Ada seorang tentara Ukraina lainnya, seorang Katolik yang taat, yang juga “sangat berbelas kasih terhadap musuh,” seperti yang dipikirkan oleh beberapa anggota unit kami. Kami berdua, pria Katolik itu dan saya, diejek oleh rekan-rekan prajurit kami karena hal ini. Jadi saya menyebut wanita Katolik itu dan saya sendiri, secara ironis dan juga membela diri, “tim Bunda Teresa.”

Saya tidak yakin apa yang terjadi pada Bibek setelah pihak berwenang tiba di unit kami dan membawanya pergi. Namun, saya kemudian melihat videonya online. Itu adalah rekaman interogasi pengadilan yang menampilkan dia dan beberapa tentara bayaran lainnya.

Baru setelah bertemu Bibek saya mengetahui bahwa Rusia menarik dan menganiaya ribuan orang seperti dia, dari berbagai negara. Mereka sebagian besar adalah orang-orang dari Asia dan Afrika dan kebanyakan dari mereka adalah kelompok masyarakat yang sangat miskin. Terkadang mereka adalah pekerja tidak berdokumen di Rusia dan diancam akan dideportasi. Mereka dijanjikan “pekerjaan” di bidang logistik, di rumah sakit atau memasak, seperti yang terjadi pada Bibek, sebelum dikirim ke garis depan untuk digunakan sebagai umpan meriam.

Banyak yang terbunuh. Beberapa dari mereka “beruntung” dan ditangkap hidup-hidup, namun menghadapi kemungkinan menghabiskan bertahun-tahun di penjara.

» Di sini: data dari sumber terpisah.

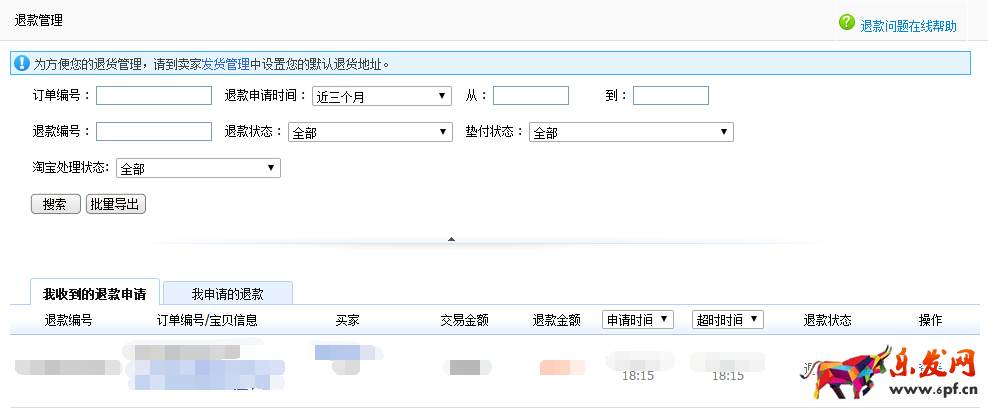
Task: Open the 发货管理 link in notice
Action: pos(226,64)
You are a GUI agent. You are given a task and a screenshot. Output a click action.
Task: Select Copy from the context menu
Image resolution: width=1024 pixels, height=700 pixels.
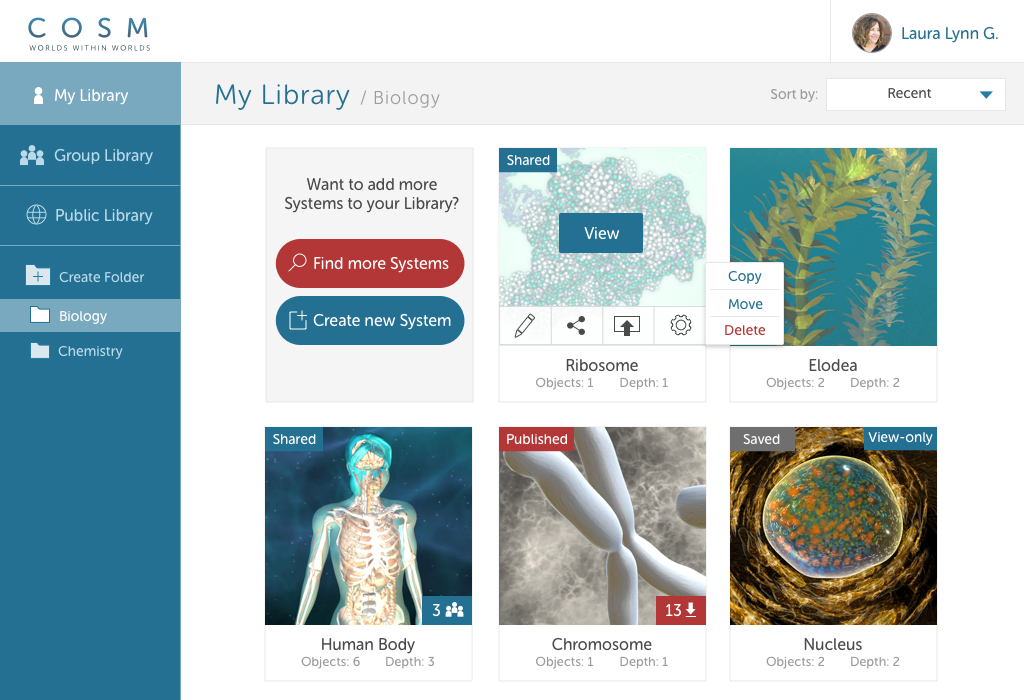(x=745, y=277)
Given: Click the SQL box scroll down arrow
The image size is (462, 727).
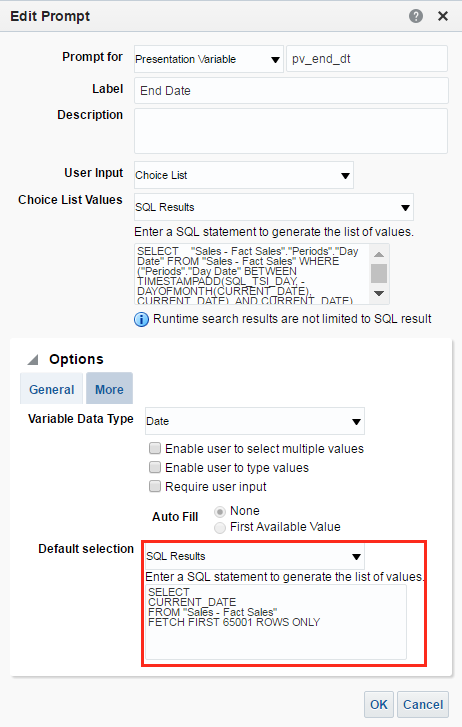Looking at the screenshot, I should coord(379,293).
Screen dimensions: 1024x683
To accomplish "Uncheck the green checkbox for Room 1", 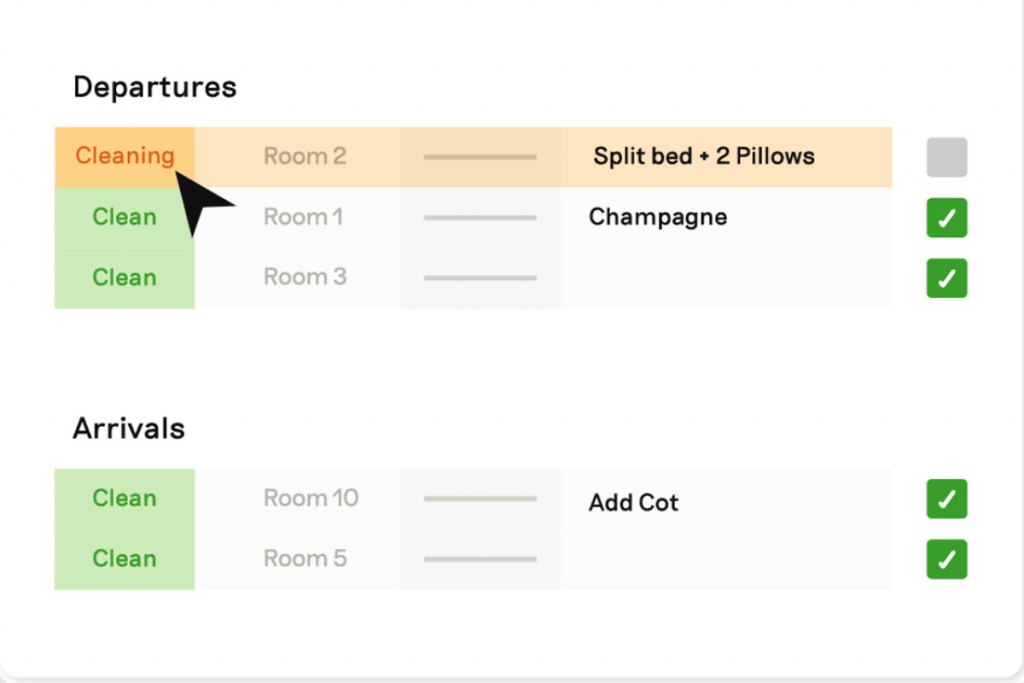I will [x=946, y=217].
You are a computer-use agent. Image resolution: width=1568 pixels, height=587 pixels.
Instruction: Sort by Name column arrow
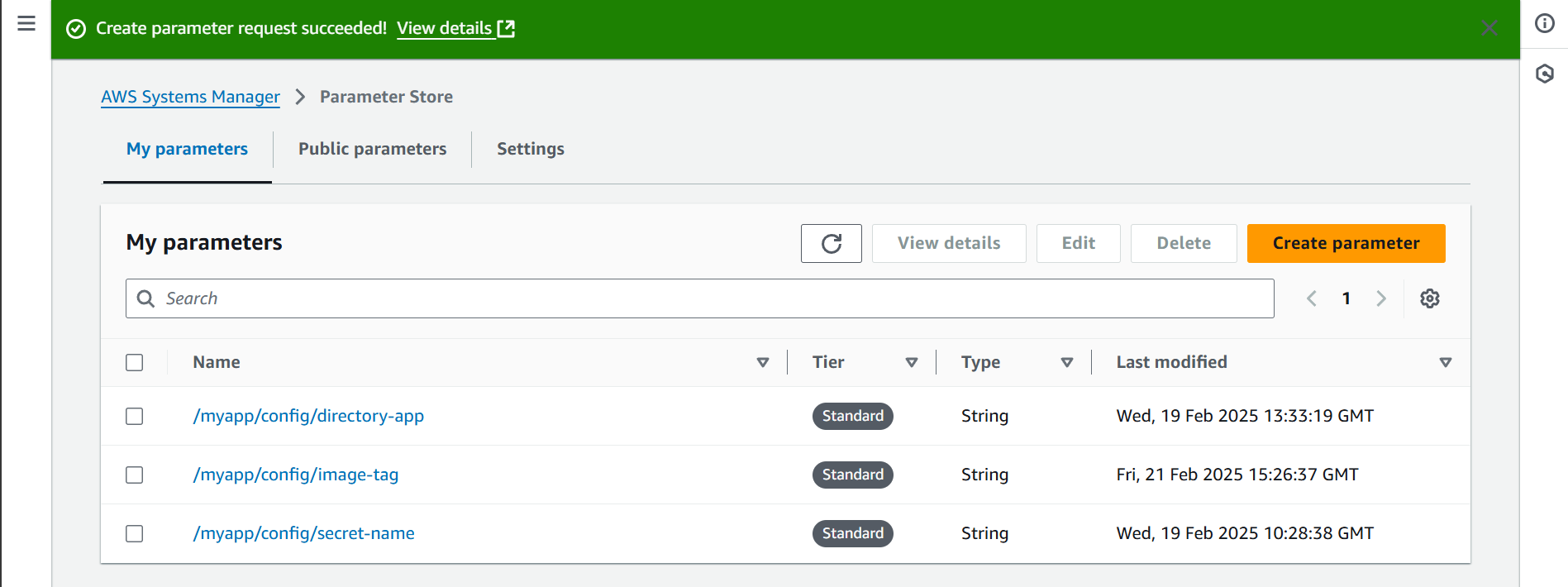click(762, 362)
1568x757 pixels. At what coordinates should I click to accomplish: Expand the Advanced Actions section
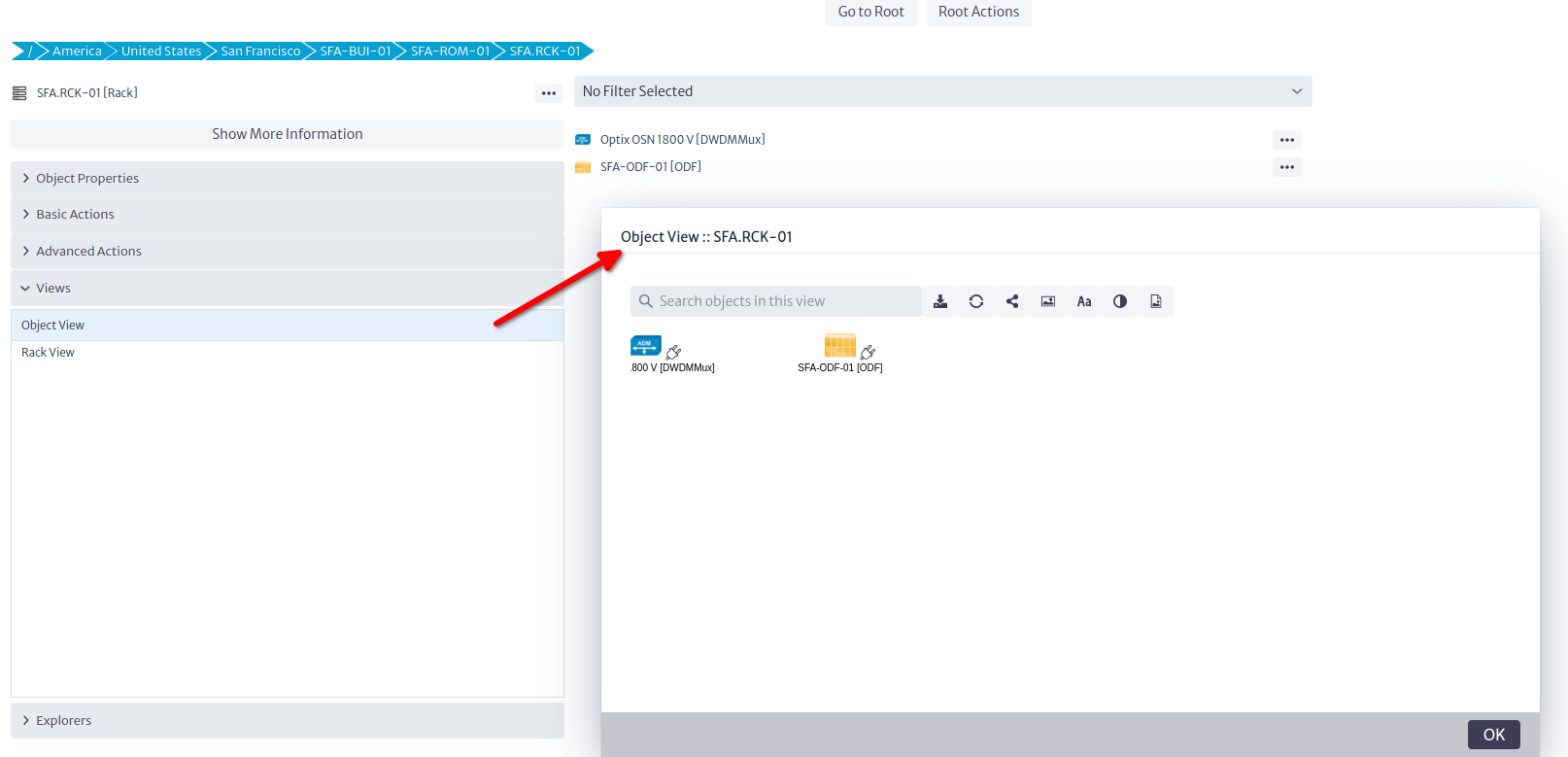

Semua ini menyakitkan untuk dilihat.

Setiap kali saya mendengar tentang sejumlah tentara bayaran Rusia dari Dunia Selatan yang dikerahkan, saya memikirkan mata Bibek yang cerah. Aku mendengar suaramu yang pemalu. Dan aku merasa kasihan atas masa mudamu yang hancur.

Pandangan yang diungkapkan dalam artikel ini adalah milik penulis dan tidak mencerminkan posisi editorial Al Jazeera.

Teks ini merupakan bagian dari inisiatif bersama oleh Institut Ukraina, UkraineWorld dan PEN Ukraina.

Artem Chapeye juga merupakan salah satu penandatangan surat solidaritas Ukraina terhadap rakyat Palestina yang diterbitkan oleh Al Jazeera.